### ТЕКСТ ДЛЯ АНАЛИЗА
※ ※ ※
Таким образом, нет уверенности в том, что подходу Марча удается справиться с обоснованием приводимых им двух ярчайших примеров неролзианского религиозного отстаивания прав. Между тем, когда Марч в другом месте описывает примеры того, что, по его мнению, является приемлемым религиозным обоснованием (например, случай, когда противник пыток предъявляет религиозное основание своей приверженности правам человека), я задаюсь вопросом: отличается ли то, что он имеет в виду, от того, что Ролз называет «декларацией» — допускаемой «широким взглядом» формы обоснования, когда граждане выдвигают публичные доводы и дают объяснение тех всеохватывающих оснований, в которых они черпают поддержку этих доводов [8]?
Тот факт, что Марчу с трудом удается дистанцироваться от концепции Ролза, только лишний раз показывает, какую длинную тень отбрасывает фигура Ролза на дискуссию о месте религии в политике. В своем интервью 1998 года католическому журналу «Содружество» Ролз защищает свой политический либерализм, вполне риторически вопрошая: «А какова альтернатива?» [9]. Как в полной мере свидетельствует этот сборник, мы еще долго будем искать решения тех непростых вопросов, который оставил нам Ролз [10].
※ ※ ※
### ПОКАЗАННЫЕ ДАННЫЕ
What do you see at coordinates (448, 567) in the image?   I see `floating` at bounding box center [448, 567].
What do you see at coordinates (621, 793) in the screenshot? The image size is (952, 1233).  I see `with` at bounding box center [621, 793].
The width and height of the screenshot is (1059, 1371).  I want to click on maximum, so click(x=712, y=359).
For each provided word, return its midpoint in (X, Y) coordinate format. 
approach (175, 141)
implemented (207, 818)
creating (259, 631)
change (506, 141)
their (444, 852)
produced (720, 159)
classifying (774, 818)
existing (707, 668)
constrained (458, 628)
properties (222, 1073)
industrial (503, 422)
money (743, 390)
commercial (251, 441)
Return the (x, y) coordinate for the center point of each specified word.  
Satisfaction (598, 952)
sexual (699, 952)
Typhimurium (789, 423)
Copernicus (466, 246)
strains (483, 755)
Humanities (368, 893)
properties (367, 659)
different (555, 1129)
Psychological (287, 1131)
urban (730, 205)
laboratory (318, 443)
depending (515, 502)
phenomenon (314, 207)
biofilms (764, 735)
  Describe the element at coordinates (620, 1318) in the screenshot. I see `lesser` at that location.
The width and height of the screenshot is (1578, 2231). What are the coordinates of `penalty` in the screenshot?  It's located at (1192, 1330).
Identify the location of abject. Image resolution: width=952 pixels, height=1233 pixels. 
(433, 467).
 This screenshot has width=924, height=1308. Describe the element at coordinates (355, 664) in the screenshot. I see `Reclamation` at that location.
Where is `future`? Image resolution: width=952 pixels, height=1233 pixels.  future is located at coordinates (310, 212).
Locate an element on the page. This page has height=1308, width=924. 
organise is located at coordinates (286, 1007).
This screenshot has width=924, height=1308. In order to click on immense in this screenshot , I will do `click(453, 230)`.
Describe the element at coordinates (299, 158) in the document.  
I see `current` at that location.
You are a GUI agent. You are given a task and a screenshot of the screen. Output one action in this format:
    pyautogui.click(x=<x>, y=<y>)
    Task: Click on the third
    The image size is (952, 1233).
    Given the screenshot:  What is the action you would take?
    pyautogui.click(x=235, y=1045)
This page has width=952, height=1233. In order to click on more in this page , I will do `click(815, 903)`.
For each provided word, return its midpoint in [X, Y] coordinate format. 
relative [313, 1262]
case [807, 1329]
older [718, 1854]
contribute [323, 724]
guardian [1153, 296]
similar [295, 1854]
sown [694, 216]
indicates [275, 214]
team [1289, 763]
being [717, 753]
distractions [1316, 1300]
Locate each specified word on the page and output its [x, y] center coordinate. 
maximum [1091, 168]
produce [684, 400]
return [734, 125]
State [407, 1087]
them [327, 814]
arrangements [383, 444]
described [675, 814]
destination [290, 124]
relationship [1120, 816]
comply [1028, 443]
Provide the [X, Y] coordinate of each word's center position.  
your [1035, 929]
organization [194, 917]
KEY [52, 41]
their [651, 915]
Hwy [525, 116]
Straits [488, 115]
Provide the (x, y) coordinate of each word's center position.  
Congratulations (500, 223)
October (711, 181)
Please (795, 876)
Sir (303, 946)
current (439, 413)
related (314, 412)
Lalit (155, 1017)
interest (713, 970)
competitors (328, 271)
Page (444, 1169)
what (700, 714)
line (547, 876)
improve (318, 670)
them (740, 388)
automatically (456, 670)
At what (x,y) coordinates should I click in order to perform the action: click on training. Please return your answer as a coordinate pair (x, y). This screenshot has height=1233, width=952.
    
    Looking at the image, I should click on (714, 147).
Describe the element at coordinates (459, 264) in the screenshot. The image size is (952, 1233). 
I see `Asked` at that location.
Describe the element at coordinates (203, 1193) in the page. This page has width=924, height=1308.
※ ※ ※
### ЗАДАНИЕ
Продолжите текст о Марче, Ролзе и месте религии в политике, начав сразу после его последнего предложения.

### ВАШ ОТВЕТ
Примечания
1. Gaus Contemporary Theories of Liberalism. L.: Sage, 2003. P. 185.
2. См. Rawls Political Liberalism, Expanded Edition. N.Y.: Columbia University Press, 2005. P. 462.
3. См. его работу: Why Political Liberalism? Oxford: Oxford University Press, 2010.
4. Political Liberalism. P. 465–466.
5. По этой проблеме см. Vallier Liberal Politics and Public Faith. N.Y.: Routledge, 2014. P. 133–134.
6. См., например, его работу: Killing in War. Oxford: Oxford University Press, 2009. P. 99 и далее.
7. По поводу предположения, что аргументы, касающиеся заинтересованности эмбриона в продолжении жизни, всегда распределяются между противоречивыми концепциями добра, см. мою работу: Public Reason and Prenatal Moral Status // Journal of Ethics. 19. 2015. P. 23–52, особенно p. 38–40.
8. Rawls. Political Liberalism. P. 465.
9. Rawls Collected Papers / Ed. S. Freeman. Cambridge, MA: Harvard University Press, 1999. P. 620.
10. Выражаю глубочайшую благодарность Кевину Валлиеру за помощь в подготовке этой рецензии.